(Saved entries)
↓↓↓

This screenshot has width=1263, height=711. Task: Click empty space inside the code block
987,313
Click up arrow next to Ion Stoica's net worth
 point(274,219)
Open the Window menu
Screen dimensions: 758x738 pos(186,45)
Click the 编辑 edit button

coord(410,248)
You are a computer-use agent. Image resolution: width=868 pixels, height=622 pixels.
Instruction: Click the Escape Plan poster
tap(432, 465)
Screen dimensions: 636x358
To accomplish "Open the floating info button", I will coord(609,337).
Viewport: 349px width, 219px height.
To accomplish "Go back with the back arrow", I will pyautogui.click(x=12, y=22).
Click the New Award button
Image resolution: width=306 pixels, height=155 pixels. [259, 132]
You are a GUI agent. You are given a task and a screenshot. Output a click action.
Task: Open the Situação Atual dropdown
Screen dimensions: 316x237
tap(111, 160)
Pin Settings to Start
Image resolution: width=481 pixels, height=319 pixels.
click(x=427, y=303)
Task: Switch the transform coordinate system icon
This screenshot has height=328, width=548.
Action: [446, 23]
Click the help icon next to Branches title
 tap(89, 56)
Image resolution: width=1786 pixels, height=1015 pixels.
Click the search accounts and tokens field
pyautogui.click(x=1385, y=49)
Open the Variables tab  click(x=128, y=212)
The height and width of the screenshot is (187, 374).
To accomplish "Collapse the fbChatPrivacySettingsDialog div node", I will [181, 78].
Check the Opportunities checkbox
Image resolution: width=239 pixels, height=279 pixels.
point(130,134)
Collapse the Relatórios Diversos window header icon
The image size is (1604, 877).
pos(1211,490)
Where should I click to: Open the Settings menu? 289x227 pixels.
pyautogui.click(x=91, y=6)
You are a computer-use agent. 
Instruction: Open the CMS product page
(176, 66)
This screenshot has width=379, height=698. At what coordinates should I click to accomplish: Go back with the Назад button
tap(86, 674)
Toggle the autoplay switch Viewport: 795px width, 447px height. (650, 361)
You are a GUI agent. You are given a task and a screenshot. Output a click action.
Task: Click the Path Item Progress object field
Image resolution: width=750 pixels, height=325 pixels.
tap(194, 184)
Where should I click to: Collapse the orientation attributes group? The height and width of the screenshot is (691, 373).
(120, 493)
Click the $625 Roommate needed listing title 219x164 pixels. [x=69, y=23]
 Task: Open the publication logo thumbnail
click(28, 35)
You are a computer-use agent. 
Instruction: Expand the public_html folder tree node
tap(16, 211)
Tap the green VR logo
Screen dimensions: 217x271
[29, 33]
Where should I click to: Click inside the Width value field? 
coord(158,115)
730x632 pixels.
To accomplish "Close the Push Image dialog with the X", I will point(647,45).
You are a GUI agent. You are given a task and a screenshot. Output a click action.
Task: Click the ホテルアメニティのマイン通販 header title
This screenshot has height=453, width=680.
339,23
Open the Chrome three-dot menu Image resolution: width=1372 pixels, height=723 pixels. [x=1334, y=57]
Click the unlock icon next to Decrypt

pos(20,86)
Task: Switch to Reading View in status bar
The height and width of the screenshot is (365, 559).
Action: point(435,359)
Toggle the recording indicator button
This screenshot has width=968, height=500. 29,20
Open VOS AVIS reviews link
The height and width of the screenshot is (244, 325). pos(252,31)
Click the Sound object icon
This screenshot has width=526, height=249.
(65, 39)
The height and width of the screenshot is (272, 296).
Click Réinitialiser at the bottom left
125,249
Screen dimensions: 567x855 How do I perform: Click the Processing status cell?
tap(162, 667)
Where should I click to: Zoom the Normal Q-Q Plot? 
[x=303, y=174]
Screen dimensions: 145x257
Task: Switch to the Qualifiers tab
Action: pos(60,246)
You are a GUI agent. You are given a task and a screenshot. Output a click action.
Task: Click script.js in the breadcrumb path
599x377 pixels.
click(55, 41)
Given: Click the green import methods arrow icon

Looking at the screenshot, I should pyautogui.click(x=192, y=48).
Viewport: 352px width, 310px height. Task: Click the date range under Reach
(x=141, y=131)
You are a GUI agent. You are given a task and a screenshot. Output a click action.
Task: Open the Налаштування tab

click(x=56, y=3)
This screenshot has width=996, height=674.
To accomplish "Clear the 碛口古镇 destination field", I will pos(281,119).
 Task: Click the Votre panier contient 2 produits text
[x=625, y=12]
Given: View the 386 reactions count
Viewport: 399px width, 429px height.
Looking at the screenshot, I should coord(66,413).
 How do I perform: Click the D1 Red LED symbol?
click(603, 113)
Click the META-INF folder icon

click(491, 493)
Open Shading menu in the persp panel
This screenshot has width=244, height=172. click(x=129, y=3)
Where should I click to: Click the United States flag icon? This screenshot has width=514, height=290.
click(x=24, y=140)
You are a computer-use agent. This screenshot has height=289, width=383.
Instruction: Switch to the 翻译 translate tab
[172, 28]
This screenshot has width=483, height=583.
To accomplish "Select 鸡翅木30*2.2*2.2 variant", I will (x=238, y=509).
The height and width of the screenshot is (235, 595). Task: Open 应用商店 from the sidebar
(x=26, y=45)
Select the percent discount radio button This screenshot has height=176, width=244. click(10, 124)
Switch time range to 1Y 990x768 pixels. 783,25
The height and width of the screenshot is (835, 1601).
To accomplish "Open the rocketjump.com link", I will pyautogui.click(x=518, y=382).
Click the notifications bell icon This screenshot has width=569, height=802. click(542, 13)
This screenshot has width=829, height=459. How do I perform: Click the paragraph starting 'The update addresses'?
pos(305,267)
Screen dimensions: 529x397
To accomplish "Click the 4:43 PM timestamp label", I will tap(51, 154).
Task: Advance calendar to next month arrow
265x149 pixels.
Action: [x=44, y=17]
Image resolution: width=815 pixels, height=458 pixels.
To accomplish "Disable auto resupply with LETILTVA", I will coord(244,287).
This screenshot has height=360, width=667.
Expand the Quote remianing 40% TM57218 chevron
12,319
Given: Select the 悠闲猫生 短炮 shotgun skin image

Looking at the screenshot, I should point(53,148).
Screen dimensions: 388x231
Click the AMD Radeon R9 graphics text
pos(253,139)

↑↑↑

▶ **Task to complete**: Copy every line from the entries that contains the word "computer".

▶ **Final answer**:
You are a computer-use agent. Image resolution: width=868 pixels, height=622 pixels.
You are a computer-use agent. 
You are a computer-use agent. 
You are a computer-use agent. This screenshot has height=289, width=383.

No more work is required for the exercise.